Atlanta

Atlanta Bets Big on Downtown Tax Zone to Keep World Cup Cash Flowing

AI Assisted Icon
Published on April 25, 2026
Atlanta Bets Big on Downtown Tax Zone to Keep World Cup Cash FlowingSource: Wikipedia/USEmbassySA, CC BY 2.0, via Wikimedia Commons

Atlanta leaders are moving to make sure the FIFA World Cup leaves more than just a few highlight reels behind. This week, the city introduced legislation to create a Downtown Enterprise Zone that could capture up to 5% of gross sales and use taxes from qualifying businesses inside a roughly 30-acre slice of central Atlanta. Mayor Andre Dickens has framed the proposal as part of a broader Neighborhood Reinvestment Initiative, saying the captured revenue would flow into infrastructure, affordable housing and small-business support so activity does not fade once the matches end. The City Council could take up the ordinance as soon as next month, and supporters argue the zone will speed up projects already under way around Centennial Yards.

Boundaries, designation and who approved it

According to a City of Atlanta press release, the State Department of Community Affairs has officially designated the Downtown Enterprise Zone and set its rough boundaries at Marietta Street NW, Peachtree Street SW, Trinity Avenue SW and Ted Turner Drive/Forsyth Street SW. The release notes that the city could capture up to 5% of gross sales and use revenues from qualifying businesses inside that footprint and reinvest the proceeds in targeted downtown projects such as sidewalks and street repairs, according to City of Atlanta.

Local leaders pitch the zone as neighborhood reinvestment

Councilmember Jason Dozier has said the timing is no accident and that the enterprise zone is designed to turn World Cup buzz into longer-term benefits for residents and merchants, according to Atlanta News First. The Dickens administration has tied the proposal directly to its neighborhood-reinvestment goals, and supporters say approval could come quickly so work can begin before the summer events hit downtown.
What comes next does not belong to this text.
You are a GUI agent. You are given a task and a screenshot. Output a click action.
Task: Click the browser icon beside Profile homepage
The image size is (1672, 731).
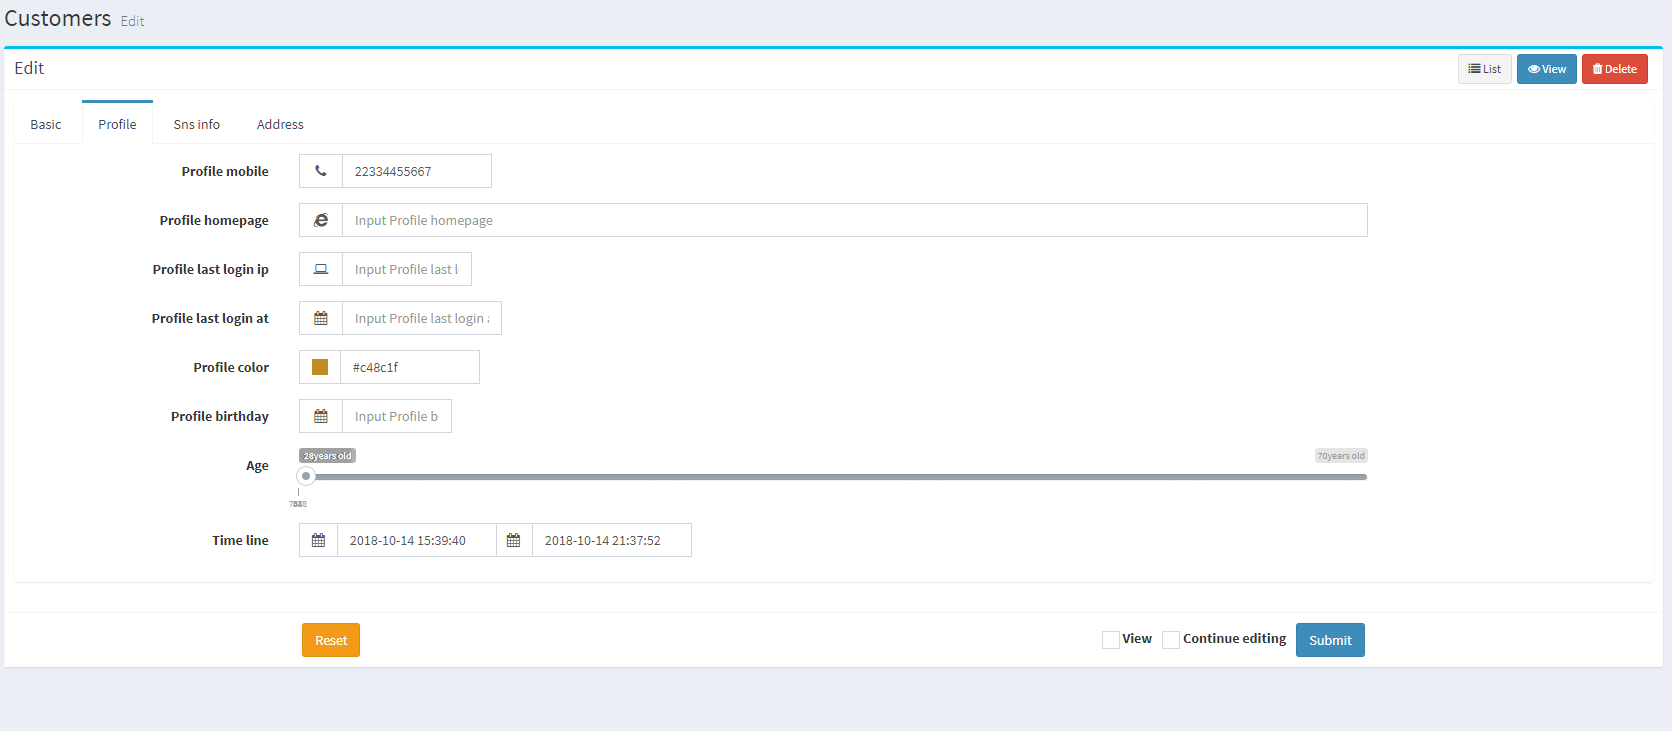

How the money would be used

City officials stress that the total revenue depends on how many qualifying businesses set up inside the zone and how much they take in at the register. They have identified basic infrastructure such as sidewalks, street repairs and similar upgrades as early spending priorities, per the administration's announcement, according to City of Atlanta. David Cummings of Atlanta Ventures has argued that the approach will help make sure growth comes with needed affordable housing and small-business investment, not just new towers.

Centennial Yards and the development pipeline

Backers often point to Centennial Yards, a multibillion-dollar redevelopment adjacent to Mercedes‑Benz Stadium, as the kind of project that could help the zone hit its targets. Industry reporting puts the master plan's commitments in the roughly $5 billion range and notes that a fan‑zone component is being readied for 2026 events, according to Sports Business Journal. Developers and civic groups say new hotels, venues and retail are expected to drive more foot traffic and, crucially, more taxable activity downtown.

Leadership change and a push toward housing

A.J. Robinson, who has led Downtown Atlanta Inc. for more than two decades, told reporters that conversions of vacant downtown office buildings into housing are getting close and predicted that "in the next 18 months" some conversions will take place, according to Atlanta News First. Robinson is also stepping back from his post, and the organization has launched a search for a successor, reported by Rough Draft Atlanta, a leadership shuffle that civic figures say could help align downtown strategy with the new zone.

How enterprise-zone law works in Georgia

The enterprise-zone tool is grounded in state law and overseen by the Department of Community Affairs, which spells out how underdeveloped redevelopment projects can qualify for special treatment tied to sales and use tax. The designation gives local governments options to assess or exempt certain taxes and to capture revenues for infrastructure or debt service, according to the Georgia Department of Community Affairs. In practical terms, the Downtown Enterprise Zone will only succeed if it helps attract the retail, restaurants and visitors that actually generate taxable sales.

What comes next

The immediate next steps are procedural. The Dickens administration plans to ask the City Council to approve the ordinance so downtown can begin capturing revenue, while developers and community groups watch how quickly new restaurants and retailers open inside the zone. Observers say the World Cup creates a short runway to prove the concept, and that scrutiny over fee structures and allocations will be intense as the city tries to turn event momentum into long-term neighborhood investment, as other local outlets have reported. Urbanize Atlanta.